Part 1: THE BEST OF LANGUAGE
I have recently made a pact with myself to read the novels of Charles Dickens. I met him as a kid, when my dad read to me Great Expectations, which may have given me a false expectation of the writer since my dad, along with my mom who read books to my siblings and me, is one of the greatest readers aloud of books that history has ever known. Both of my parents provide pathos in their tone that enlivens the spirit of every character. My particular favourite was the lawyer with the thick fingers, Mr. Jaggers, to whom my dad’s voice delivered a confidence and intelligence that would have left Perry Mason jealous. I then read Hard Times in university (at the instruction of a professor), which I think must be one of Dickens’ few concise works, as it didn’t take long to get through. I recall it being humorous, in spite of its dark themes, but embarrassingly I don’t remember much about the story, so from it alone I still cannot claim to have verified Dickens’s greatness.
So, this year, I decided to take on A Tale of Two Cities, in part because it is so well introduced by Dr. Frasier Crane in the excellent sit-com, Cheers—
FRASIER (reading to his less literate bar buddies): “It was the best of times, it was the worst of times—“
NORM: Wait, whoa, whoa, whoa. Which was it?
FRASIER: Just stay tuned, Norm. “It was the age of wisdom; it was the age of foolishness. It was the epoch of belief; it was the epoch of incredulity.”
CLIFF: Boy, this Dickens guy really liked to cover his butt, didn’t he?
—but also because I wanted to have the work read to me as an audiobook during my many free times on transit, and the audio version for A Tale of Two Cities was available at a good price on my local internet.

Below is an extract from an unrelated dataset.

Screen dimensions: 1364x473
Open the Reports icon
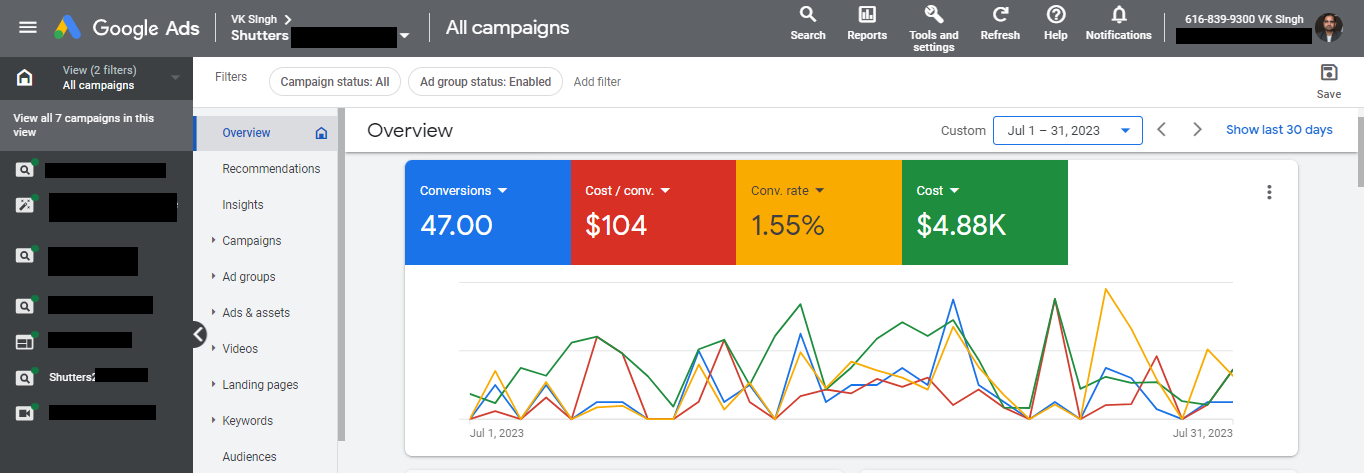click(x=867, y=15)
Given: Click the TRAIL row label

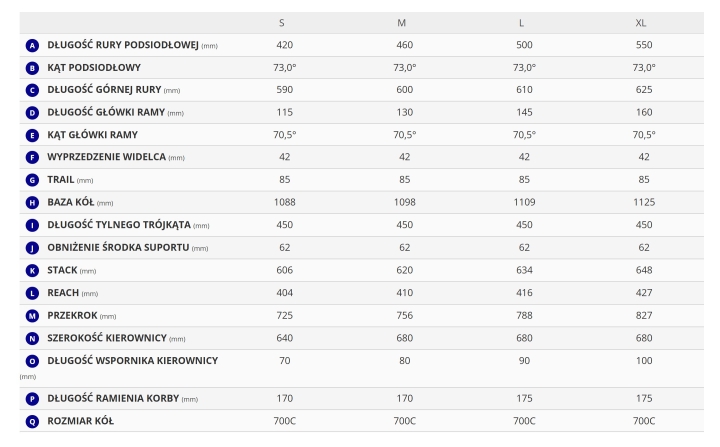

The book, I quickly discovered, would have been more appropriately given the label of “Hard Times,” both for its characters, and for its reader (listener), as there are many passages of description that baffled my mind. Upon two or three listenings of the bulkiest sections, however, I understood most of it, and whenever the characters spoke to each other, the story soared. Each person in the narrative has a distinct character (and voice provided by the amazing narrator, Peter Batchelor, who proves himself to be a worthy Dickens-reading understudy for my dad) as their lives mingle together with both the nuance of a true story and the unexpected turns of a mystery novel. Dickens’s puzzle pieces fit so well together in service to the grand story, and yet all of the characters act as autonomous beings, never wavering from their individual motivations.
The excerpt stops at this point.